SPS and Yabloko desperately need new faces to appeal to liberal voters, said Lev Gudkov, head of the independent Levada Center, which conducts nationwide political and social polls. "Liberal voters are fed up of the leaders of these parties," Gudkov said. SPS and Yabloko's current woes are "a lot more serious than a bad day at the polling stations," he said. "These parties have lost the ability to communicate with the electorate," he said. "It's not that they don't have appropriate manifestos to offer their voters. The real problem is that they cannot communicate those programs in a way that captivates the public. Their praise for Putin's course comes too often, while their criticism is too dull and abstract."

The popularity of liberal values has declined largely because of the relative economic stability the country has recently experienced, said Byzov, of VTsIOM, which conducts state-ordered opinion polls. Before the August 1998 default, the liberal electorate was around 30 percent and included an emerging middle class willing to participate in confrontational politics, including protesting the war in Chechnya, Byzov said. "Back then, the middle class was revolutionary-minded. Now it is more a complacent middle class. That's why the middle class is not ready to go to the barricades with Nemtsov," Byzov said, referring to last month's Dissenters' Marches in Moscow and St. Petersburg.

SPS had long been viewed as pro-Putin because of its tacit support of Kremlin policies, but all of that changed ahead of the Duma elections. In a sharp reversal, SPS joined opposition coalition The Other Russia for the Dissenters' Marches. A senior SPS source told The Moscow Times last month that the party began directly criticizing Putin for the first time in the fall after learning that the Kremlin would break a promise to deliver seats in the next Duma. Both SPS and Yabloko are also facing potentially crippling debt because of their failure to get 3 percent required in the Duma election to qualify for free television airtime during the campaign. Both parties will now have to repay at least 200 million rubles ($8.1 million) to the government. SPS, with links to big business, is in a better position to absorb the costs. A party spokeswoman declined to reveal its annual budget. But senior Yabloko member Alexei Melnikov said the debt was almost five times greater than the party's annual budget of 45 million rubles ($1.8 million). "It's too much," Melnikov said.

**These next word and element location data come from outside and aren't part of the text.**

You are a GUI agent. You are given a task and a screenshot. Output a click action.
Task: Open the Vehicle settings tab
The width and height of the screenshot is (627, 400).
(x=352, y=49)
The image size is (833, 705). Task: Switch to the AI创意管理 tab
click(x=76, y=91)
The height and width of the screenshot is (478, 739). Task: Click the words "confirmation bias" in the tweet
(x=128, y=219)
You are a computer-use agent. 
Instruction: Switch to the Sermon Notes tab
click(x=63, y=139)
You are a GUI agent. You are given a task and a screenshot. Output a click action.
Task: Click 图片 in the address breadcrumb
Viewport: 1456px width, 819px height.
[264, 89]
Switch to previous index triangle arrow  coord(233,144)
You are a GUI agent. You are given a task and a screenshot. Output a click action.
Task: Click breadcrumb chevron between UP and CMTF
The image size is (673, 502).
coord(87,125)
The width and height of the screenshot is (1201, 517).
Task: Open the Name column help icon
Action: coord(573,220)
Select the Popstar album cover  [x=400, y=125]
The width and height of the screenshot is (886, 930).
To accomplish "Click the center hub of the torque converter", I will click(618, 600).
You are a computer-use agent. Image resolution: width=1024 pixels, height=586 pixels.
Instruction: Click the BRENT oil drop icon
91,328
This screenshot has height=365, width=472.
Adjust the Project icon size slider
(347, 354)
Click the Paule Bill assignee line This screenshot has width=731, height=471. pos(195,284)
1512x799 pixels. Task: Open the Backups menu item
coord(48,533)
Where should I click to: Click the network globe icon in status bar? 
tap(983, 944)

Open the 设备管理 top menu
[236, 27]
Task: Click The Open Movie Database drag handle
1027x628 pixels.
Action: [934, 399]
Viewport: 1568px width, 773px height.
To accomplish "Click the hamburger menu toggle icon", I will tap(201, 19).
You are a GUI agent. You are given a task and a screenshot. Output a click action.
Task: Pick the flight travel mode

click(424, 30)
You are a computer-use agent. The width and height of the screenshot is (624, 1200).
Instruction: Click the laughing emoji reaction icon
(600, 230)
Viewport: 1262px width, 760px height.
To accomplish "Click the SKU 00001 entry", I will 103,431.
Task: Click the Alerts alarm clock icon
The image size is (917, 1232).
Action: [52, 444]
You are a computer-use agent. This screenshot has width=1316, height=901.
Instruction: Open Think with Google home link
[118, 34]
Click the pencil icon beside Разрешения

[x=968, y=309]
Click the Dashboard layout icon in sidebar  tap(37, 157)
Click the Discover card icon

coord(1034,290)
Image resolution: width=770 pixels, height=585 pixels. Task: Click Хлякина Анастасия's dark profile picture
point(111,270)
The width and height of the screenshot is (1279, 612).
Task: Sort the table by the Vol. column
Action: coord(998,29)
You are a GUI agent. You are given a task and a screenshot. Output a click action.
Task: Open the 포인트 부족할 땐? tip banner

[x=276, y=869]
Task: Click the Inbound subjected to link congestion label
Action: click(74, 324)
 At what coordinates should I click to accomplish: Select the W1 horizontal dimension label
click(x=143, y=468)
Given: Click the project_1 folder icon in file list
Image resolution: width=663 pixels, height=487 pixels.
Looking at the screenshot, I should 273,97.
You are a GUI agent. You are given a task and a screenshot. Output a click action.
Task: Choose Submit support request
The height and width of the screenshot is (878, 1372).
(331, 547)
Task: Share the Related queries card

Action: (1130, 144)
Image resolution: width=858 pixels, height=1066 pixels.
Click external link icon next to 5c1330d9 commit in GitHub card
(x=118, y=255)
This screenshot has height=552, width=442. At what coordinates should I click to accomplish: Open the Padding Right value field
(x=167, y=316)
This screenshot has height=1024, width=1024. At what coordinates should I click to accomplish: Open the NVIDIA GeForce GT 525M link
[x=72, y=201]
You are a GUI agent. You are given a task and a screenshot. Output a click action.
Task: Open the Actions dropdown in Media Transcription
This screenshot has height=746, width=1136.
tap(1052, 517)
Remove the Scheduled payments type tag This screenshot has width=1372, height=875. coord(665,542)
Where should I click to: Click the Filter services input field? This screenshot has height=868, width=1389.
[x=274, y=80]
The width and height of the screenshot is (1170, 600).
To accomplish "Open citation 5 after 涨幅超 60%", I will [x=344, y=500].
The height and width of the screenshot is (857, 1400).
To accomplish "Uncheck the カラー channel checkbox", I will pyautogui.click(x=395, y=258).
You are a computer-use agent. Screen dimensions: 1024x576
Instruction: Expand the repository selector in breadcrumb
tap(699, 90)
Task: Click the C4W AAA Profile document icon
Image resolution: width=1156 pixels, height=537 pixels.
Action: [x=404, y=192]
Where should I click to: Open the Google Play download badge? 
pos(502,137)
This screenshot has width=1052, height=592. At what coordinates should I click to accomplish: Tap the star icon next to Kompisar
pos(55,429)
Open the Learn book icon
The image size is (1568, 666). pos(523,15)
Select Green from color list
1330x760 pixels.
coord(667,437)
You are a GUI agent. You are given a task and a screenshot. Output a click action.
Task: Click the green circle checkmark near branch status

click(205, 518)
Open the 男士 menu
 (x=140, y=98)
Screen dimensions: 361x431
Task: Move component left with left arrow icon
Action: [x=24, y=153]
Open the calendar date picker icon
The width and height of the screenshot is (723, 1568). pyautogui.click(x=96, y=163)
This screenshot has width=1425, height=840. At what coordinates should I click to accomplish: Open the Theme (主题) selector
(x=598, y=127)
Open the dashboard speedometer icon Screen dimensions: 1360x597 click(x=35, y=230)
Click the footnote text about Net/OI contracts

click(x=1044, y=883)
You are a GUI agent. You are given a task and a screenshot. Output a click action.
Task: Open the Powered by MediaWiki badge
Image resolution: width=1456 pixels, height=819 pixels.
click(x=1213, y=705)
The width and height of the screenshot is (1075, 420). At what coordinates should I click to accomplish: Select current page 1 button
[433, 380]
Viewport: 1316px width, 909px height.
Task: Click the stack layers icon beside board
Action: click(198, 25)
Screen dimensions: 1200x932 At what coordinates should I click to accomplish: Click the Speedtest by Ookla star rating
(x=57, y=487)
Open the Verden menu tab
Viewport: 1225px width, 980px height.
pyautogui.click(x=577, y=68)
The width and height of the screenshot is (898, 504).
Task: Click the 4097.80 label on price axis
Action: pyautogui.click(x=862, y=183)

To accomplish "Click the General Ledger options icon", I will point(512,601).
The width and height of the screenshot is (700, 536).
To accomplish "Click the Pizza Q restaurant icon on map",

The existential crisis is forcing the parties' hand. Maxim Reznik, head of Yabloko's St. Petersburg branch, said Yavlinsky must either be replaced or joined at the top by a co-leader. "The first thing to remember is that this is the Yabloko party, not the Yavlinsky party," said Reznik, who has proposed a St. Petersburg member, Mikhail Amosov, for the post. Ilya Yashin, the head of Yabloko's youth movement, has said he would be willing to head Yabloko if there were no other suitable candidate. Meanwhile, Yabloko deputy head Sergei Mitrokhin said Friday that the party would boycott the presidential election if Bukovsky's candidacy was not registered by the Central Elections Commission. Speaking on Ekho Moskvy radio, he said, however, that Yabloko would back Bukovsky "out of moral considerations" if his candidacy is registered. Bukovsky has said he does not expect to be allowed to run. It appears that the much-discussed unification of Yabloko and SPS will remain a pipe dream for now. "Unification on the basis of Yabloko is no unification at all," Nemtsov said, dismissing the prospect of joining up with the party as "complete nonsense." A senior SPS official, Valentin Bakunin, last week proposed changing the party symbol to a bull -- in reference to a bull market, associated with investor confidence. The logo would be meant as a direct answer to United Russia's bear symbol -- a bear market signifying pessimistic investors, Nezavisimaya Gazeta reported.

But SPS campaign chief Anton Bakov said there could be more substantive changes in the works. The party's participation in the Dissenters' Marches represented the first in a two-stage transformation of the party. The second, he said, would come after the presidential election. "The nature of the changes in the leadership of the party, which will be very significant, will become clear after the presidential election," he said.